In Breve
- Qual è il problema principale con gli agenti AI nelle infrastrutture IT?
- I modelli di sicurezza attuali non sono adeguati a gestire gli agenti AI, che operano a velocità macchina e possono causare danni significativi.
- Come si possono migliorare le misure di sicurezza per gli agenti AI?
- È necessario ripensare il modello di identità, fornendo identità uniche e temporanee agli agenti e adottando principi di zero-trust.
- Qual è l'importanza di una policy di identità unificata?
- Una policy di identità unificata garantisce un controllo efficace sul comportamento degli agenti AI e limita i rischi associati.
Introduzione
Con l’avanzare della tecnologia, gli agenti autonomi di intelligenza artificiale (AI) stanno diventando sempre più comuni nelle infrastrutture core delle aziende, dove svolgono funzioni cruciali come l’esecuzione di codice e la gestione delle operazioni DevOps. Tuttavia, l’adozione di questi sistemi presenta sfide significative, in particolare per quanto riguarda la sicurezza e la gestione delle identità.
Le Sfide Attuali
Molti progetti di implementazione di agenti AI si bloccano a causa di modelli di sicurezza obsoleti, progettati per un contesto con soli due tipi di attori: umani e macchine. L’introduzione di agenti AI, che operano a velocità macchina e possono eseguire migliaia di azioni in pochi secondi, mette in evidenza la vulnerabilità di questi modelli. Un caso emblematico è quello di un agente che ha cancellato un intero database di produzione e i relativi backup in meno di dieci secondi, dimostrando l’inadeguatezza degli strumenti attuali nel gestire i rischi associati agli agenti AI.
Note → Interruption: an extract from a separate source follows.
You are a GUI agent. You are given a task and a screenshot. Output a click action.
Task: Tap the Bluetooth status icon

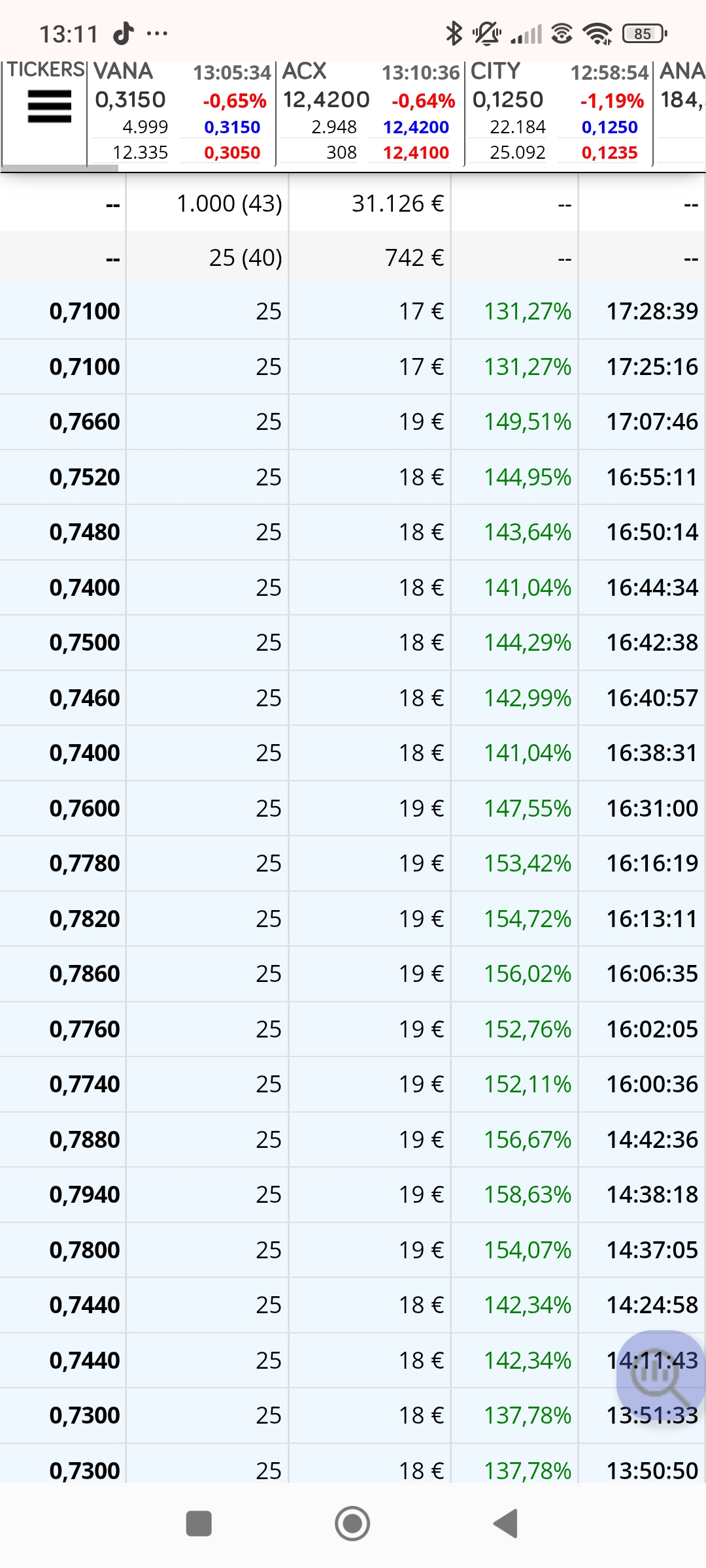click(x=454, y=33)
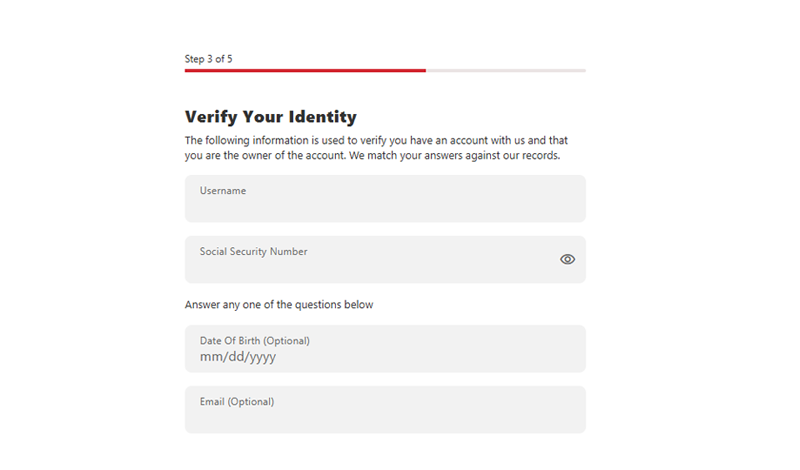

Privilegi e Autenticazione
Attualmente, gli ingegneri tendono a concedere privilegi ampi agli agenti, trattandoli come normali microservizi. Tuttavia, questa pratica può risultare pericolosa, poiché gli agenti sono soggetti a errori e operano in modo non deterministico. I tentativi di implementare misure di autenticazione rigorose e privilegi temporanei si scontrano con la frammentazione delle identità attraverso vari strumenti, come cluster Kubernetes e piattaforme cloud. Questa frammentazione rende difficile integrare soluzioni di Identity and Access Management (IAM) e gestire in modo efficace i segreti.
Una Nuova Prospettiva sul Modello di Identità
Per affrontare queste sfide, è necessario ripensare il modello di identità per gli agenti AI. La proposta consiste nell’eliminare l’anonimato, fornendo a ogni attore — umano, macchina, workload e agente AI — un’identità di prima classe, protetta da una root of trust hardware. È fondamentale abbandonare credenziali statiche come API key e password, adottando invece principi di zero-trust.
Privilegi di Breve Durata
Gli agenti dovrebbero operare con privilegi temporanei, legati a specifiche azioni autorizzate da un operatore umano. Questo approccio limita il raggio d’azione di eventuali errori, consentendo di svolgere attività sensibili solo in ambienti di esecuzione controllati prima di interagire con l’infrastruttura di produzione. Una policy di identità unificata, applicata da un sistema centralizzato, è essenziale per garantire un controllo efficace sul comportamento degli agenti.
Conclusioni
In conclusione, per garantire un’adozione sicura degli agenti AI e affrontare le sfide legate alla sicurezza, è fondamentale riformare il modello di identità. Con un’architettura unificata, l’identità può diventare il control plane per gestire in modo sicuro i cambiamenti e le operazioni in tempo reale, assicurando al contempo un controllo rigoroso sul comportamento degli agenti.